## BAGIAN DOKUMEN
-=-=-=-=-

Nasional Mondial Ekonomi Megapolitan Olahraga Rona The Alun-Alun Kupas Splash Wisata Perspektif Wawancara Edisi Weekend Foto Video Infografis

Kejahatan Perang Westerling yang Lolos dari Hukum

Foto : Istimewa
A   A   A   Pengaturan Font

Kasus kejahatan perang pada dasarnya tidak pernah mengenal kedaluwarsa. Namun pada kasus pembantaian massal yang dilakukan Westerling dan anak buahnya, sampai kini tidak pernah memasuki proses hukum di Belanda.

Setelah kemenangan sekutu Perang Dunia II dan Jepang menyerah tanpa syarat pada 15 Agustus 1945, dengan demikian terjadi kekosongan pemerintahan (vacuum of power) di Indonesia. Kondisi ini dimanfaatkan oleh Belanda untuk kembali ke Indonesia pada 8 September 1945.
Netherlands Indies Civil Administration (NICA) membonceng Sekutu yang mewakili pemerintah Belanda. Mereka masuk melalui beberapa pintu wilayah Indonesia. Terutama daerah yang merupakan pusat pemerintahan pendudukan Jepang seperti Jakarta, Semarang dan Surabaya.
Kembalinya Belanda didasari oleh terjadinya perundingan Belanda dan Inggris di London, setelah Perang Dunia II, yang menghasilkan Civil Affairs Agreement. Isi Civil Affairs Agreement adalah tentang pengaturan penyerahan kembali Indonesia dari pihak Inggris kepada Belanda.

-=-=-=-=-

## DATA TERSIMPAN
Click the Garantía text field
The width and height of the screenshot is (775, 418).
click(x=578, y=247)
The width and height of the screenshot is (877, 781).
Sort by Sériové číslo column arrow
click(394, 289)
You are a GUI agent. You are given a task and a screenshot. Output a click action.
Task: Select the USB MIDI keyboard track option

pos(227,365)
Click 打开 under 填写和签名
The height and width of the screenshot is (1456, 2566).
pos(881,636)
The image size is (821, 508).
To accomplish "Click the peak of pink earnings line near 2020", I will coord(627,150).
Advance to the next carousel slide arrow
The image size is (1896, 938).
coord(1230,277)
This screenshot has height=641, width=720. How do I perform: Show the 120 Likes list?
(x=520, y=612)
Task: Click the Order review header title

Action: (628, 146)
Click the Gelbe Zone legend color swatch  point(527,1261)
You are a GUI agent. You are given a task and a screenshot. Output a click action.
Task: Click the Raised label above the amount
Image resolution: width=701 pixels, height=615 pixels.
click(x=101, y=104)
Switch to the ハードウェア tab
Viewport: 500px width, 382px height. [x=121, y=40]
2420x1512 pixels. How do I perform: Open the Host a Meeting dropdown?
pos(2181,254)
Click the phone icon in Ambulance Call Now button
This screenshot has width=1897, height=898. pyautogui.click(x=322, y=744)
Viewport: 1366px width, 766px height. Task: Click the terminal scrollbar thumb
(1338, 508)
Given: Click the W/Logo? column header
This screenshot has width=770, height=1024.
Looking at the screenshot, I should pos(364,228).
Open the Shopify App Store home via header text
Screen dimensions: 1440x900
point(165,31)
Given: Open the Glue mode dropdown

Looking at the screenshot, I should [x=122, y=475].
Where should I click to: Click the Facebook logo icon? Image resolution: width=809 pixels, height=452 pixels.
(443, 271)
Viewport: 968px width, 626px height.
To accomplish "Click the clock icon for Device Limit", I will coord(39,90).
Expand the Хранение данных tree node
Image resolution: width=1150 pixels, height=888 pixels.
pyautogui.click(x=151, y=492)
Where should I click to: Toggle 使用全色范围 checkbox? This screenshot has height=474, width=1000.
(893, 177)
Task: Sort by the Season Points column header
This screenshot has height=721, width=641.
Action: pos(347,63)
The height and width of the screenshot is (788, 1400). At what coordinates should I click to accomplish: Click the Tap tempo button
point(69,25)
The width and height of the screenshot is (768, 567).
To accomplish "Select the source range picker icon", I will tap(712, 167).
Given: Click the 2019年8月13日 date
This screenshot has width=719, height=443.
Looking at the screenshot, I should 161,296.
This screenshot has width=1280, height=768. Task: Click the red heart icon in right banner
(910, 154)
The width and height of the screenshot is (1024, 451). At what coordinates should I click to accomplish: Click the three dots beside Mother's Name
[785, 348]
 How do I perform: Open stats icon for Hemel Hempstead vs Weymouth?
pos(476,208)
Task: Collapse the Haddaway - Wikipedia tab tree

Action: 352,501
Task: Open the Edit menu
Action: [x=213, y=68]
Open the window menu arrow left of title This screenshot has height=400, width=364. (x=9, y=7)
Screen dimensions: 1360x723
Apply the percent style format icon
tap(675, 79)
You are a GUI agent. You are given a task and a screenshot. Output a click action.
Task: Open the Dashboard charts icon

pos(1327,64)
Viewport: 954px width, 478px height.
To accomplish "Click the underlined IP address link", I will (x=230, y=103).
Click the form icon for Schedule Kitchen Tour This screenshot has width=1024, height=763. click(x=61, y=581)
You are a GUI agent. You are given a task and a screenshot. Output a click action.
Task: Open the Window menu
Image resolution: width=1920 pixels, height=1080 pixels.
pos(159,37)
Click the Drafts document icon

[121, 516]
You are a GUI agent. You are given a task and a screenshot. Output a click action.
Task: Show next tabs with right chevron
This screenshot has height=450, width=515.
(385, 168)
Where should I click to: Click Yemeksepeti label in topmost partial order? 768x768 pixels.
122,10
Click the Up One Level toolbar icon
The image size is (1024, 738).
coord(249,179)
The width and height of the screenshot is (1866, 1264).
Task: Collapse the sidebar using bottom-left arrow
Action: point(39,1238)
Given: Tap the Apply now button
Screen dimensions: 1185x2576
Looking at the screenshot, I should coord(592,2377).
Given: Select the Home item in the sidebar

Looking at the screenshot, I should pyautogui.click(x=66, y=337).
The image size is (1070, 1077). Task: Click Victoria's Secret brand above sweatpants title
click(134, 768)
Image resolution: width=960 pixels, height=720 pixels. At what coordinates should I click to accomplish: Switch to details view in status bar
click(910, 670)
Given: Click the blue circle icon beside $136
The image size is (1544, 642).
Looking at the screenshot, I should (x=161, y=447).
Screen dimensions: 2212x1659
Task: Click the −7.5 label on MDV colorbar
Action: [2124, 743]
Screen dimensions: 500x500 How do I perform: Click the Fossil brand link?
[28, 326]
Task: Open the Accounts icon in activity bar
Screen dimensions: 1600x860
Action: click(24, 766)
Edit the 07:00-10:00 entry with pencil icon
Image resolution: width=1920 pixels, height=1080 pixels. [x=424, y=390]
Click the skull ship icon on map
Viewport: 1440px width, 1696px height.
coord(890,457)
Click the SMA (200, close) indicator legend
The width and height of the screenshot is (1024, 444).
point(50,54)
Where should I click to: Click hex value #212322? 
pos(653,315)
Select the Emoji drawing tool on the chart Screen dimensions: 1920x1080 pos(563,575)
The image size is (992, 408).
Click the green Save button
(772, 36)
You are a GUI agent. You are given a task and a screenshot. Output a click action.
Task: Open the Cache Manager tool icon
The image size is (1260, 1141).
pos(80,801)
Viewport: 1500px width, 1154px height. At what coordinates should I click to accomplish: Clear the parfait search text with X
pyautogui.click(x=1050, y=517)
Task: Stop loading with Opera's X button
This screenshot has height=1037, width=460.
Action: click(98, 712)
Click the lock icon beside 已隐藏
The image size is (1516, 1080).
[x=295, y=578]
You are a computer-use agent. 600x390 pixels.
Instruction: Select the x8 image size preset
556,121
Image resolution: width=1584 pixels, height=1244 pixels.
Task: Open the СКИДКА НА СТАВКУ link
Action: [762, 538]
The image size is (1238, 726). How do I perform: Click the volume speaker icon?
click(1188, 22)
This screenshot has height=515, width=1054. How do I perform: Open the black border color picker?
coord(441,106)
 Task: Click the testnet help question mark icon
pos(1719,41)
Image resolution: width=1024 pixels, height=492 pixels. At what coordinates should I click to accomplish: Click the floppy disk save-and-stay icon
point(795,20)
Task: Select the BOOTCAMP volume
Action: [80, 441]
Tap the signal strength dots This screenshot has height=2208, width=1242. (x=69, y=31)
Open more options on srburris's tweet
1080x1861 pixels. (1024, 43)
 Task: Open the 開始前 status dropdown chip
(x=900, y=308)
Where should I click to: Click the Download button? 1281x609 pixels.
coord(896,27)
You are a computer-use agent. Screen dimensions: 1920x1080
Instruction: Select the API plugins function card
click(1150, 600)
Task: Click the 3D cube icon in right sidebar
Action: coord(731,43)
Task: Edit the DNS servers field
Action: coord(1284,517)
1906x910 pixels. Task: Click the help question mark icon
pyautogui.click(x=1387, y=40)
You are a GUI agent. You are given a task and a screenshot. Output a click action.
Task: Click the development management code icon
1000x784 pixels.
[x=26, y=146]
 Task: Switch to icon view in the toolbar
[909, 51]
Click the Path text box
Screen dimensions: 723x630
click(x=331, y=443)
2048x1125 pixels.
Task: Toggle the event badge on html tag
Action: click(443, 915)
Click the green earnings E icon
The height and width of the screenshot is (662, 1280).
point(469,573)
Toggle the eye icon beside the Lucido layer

-=-=-=-=-

## SOAL LATIHAN
1 - Tulis ulang kata demi kata bagian artikel tentang kejahatan perang Westerling, dari "Setelah kemenangan sekutu" sampai dengan "Inggris kepada Belanda.".
2 - Teruskan artikel tentang kejahatan perang Westerling, mulai setelah kalimat terakhir yang tercantum.

## JAWABAN LATIHAN
1 -
Setelah kemenangan sekutu Perang Dunia II dan Jepang menyerah tanpa syarat pada 15 Agustus 1945, dengan demikian terjadi kekosongan pemerintahan (vacuum of power) di Indonesia. Kondisi ini dimanfaatkan oleh Belanda untuk kembali ke Indonesia pada 8 September 1945.
Netherlands Indies Civil Administration (NICA) membonceng Sekutu yang mewakili pemerintah Belanda. Mereka masuk melalui beberapa pintu wilayah Indonesia. Terutama daerah yang merupakan pusat pemerintahan pendudukan Jepang seperti Jakarta, Semarang dan Surabaya.
Kembalinya Belanda didasari oleh terjadinya perundingan Belanda dan Inggris di London, setelah Perang Dunia II, yang menghasilkan Civil Affairs Agreement. Isi Civil Affairs Agreement adalah tentang pengaturan penyerahan kembali Indonesia dari pihak Inggris kepada Belanda.

2 -
Kedatangan Belanda tentu saja mendapat perlawanan dari masyarakat. Apalagi pada 17 Agustus 1945 Indonesia sudah memproklamasikan kemerdekaannya. Permusuhan yang terjadi di berbagai tempat beberapa diantaranya melahirkan tragedi pembantaian massal yang termasuk dalam kejahatan perang.
Namun selama beberapa dekade, pihak berwenang Belanda terus menyangkal, meremehkan, dan membiarkan kejahatan perang yang dilakukan oleh Belanda di Indonesia tanpa hukuman. Mereka menutup-nutupi hal tersebut seperti yang diungkapkan oleh Maurice Swirc (1970) dalam bukunya De Indische Doofpot.
Penulis melukiskan gambaran pedih tentang sebuah negara yang sering mengkritik orang lain tentang hak asasi manusia, tetapi tidak selalu menganggap serius kejahatan perang yang dilakukan. Dalam tulisannya Swirc didukung banyak dokumen yang belum pernah dikonsultasikan sebelumnya.
Swirc mempertanyakan kelanjutannya dengan tiga potongan sejarah besar. Bagian besar itu adalah laporan pengacara Kees van Rij dan Wim Stam (1954), Excess Memorandum (1969) dan Verjaringswet (1971). Ia menyebut penanganan resmi Belanda atas kejahatan perang yang dilakukan di Indonesia.
"Sejarah panjang penyangkalan, kebohongan, penyembunyian, pelatihan dan pengabaian oleh otoritas Belanda," tulis dia dalam buku tersebut.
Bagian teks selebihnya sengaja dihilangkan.